-- Text section follows --
The Presidential Palace (Albanian: Pallati presidencial), formerly the Royal Palace (Albanian: Pallati mbretëror) and popularly known as the Palace of Brigades (Albanian: Pallati i Brigadave), is the official residence of the President of Albania. The palace was commissioned by King Zog I of the Albanians to serve as his main official residence.
In 1945, it ceased to serve as a Royal residence because the monarchist regime was substituted by a Communist-ruled government. Since 1946, it has been used by the Government of Albania for holding official ceremonies and state receptions. In 2013, the palace became an official residence once again, when President Bujar Nishani and his family moved into a reconstructed villa inside the grounds of the palace.Architecturally, the palace belongs to a rationalism style. It is unique in its genre, not only in the country but in the wider sphere of fascist architecture, including in Italy itself. Its bas-reliefs were covered with drapes in the 1970s during the cultural revolution, but not destroyed. Nevertheless, the palace as a whole is in dire need of restoration. A description of the then new (and unfinished) Royal Palace appeared in the issue of Life dated 22 May 1939.
-- Text section concluded --
### What to do
List every Albanian-language name for the palace given in the text on the Presidential Palace.
-- Material supplied follows --
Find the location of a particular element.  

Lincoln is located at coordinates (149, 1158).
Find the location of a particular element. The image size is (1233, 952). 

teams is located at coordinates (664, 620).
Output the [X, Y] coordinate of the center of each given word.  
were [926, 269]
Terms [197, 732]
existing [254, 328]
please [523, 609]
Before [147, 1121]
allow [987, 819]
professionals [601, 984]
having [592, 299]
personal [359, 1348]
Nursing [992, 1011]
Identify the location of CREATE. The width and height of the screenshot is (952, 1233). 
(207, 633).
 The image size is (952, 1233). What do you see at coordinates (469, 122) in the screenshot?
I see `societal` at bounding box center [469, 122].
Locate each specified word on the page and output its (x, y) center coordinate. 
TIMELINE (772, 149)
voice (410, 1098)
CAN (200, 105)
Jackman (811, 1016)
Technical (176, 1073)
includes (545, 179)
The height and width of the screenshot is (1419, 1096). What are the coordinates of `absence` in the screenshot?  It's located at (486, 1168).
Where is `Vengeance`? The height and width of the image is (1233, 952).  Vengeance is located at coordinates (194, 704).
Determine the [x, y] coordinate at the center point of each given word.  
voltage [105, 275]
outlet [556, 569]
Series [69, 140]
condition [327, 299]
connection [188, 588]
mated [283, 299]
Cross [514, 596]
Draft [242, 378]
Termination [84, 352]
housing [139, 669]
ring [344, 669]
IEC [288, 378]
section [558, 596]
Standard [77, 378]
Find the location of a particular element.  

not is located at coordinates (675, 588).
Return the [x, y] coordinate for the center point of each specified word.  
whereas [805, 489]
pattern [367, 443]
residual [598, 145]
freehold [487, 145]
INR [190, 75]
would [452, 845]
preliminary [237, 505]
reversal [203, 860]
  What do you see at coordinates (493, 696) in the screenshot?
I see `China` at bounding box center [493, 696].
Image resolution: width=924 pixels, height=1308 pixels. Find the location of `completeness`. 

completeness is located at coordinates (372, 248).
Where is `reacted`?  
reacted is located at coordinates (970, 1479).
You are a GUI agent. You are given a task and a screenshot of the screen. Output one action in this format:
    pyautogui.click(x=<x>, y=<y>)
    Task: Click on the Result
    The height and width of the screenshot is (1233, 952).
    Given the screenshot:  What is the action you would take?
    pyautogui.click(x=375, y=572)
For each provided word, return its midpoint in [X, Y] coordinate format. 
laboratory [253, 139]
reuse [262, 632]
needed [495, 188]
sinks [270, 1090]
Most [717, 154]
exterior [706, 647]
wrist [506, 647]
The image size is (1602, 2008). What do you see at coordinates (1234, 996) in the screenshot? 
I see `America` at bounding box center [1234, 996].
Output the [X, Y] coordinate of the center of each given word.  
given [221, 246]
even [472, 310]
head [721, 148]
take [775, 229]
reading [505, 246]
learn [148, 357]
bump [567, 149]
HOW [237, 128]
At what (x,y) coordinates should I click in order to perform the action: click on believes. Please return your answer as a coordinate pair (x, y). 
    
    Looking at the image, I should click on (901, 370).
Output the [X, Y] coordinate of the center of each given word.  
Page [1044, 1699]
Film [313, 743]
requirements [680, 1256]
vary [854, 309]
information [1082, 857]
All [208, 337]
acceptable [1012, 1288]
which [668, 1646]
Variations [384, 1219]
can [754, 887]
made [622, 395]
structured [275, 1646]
-- Material supplied concluded --
### Response
Pallati presidencial
Pallati mbretëror
Pallati i Brigadave